◆ Saved entries
BEGIN

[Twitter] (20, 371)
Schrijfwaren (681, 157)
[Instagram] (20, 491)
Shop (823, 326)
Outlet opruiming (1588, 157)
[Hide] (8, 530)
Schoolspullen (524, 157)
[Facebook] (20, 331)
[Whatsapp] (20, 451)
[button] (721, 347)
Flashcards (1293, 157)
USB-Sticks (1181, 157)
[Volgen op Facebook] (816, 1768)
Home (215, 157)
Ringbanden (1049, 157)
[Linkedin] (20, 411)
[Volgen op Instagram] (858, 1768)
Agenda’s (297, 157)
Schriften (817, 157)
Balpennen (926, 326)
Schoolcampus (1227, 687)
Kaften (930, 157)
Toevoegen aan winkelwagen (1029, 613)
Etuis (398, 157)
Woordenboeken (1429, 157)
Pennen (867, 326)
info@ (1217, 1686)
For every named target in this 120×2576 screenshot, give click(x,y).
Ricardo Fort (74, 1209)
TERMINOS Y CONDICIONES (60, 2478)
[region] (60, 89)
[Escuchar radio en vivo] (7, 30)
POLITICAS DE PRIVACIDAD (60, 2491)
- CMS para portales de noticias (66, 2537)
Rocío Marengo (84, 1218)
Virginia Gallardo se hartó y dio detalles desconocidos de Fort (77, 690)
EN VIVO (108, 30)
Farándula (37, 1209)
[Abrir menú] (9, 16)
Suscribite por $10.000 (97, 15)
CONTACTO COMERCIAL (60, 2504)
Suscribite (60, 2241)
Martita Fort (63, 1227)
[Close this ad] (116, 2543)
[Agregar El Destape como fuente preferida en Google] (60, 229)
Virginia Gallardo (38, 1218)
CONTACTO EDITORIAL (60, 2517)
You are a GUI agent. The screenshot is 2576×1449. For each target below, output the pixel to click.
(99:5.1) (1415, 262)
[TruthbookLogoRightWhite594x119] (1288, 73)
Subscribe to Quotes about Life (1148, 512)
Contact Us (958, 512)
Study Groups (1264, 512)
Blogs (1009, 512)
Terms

END

◆ What you will do
Return all lines from the data that include the string "this".

◆ Answer for the task
For every named target in this 120×2576 screenshot, give click(x,y).
[Close this ad] (116, 2543)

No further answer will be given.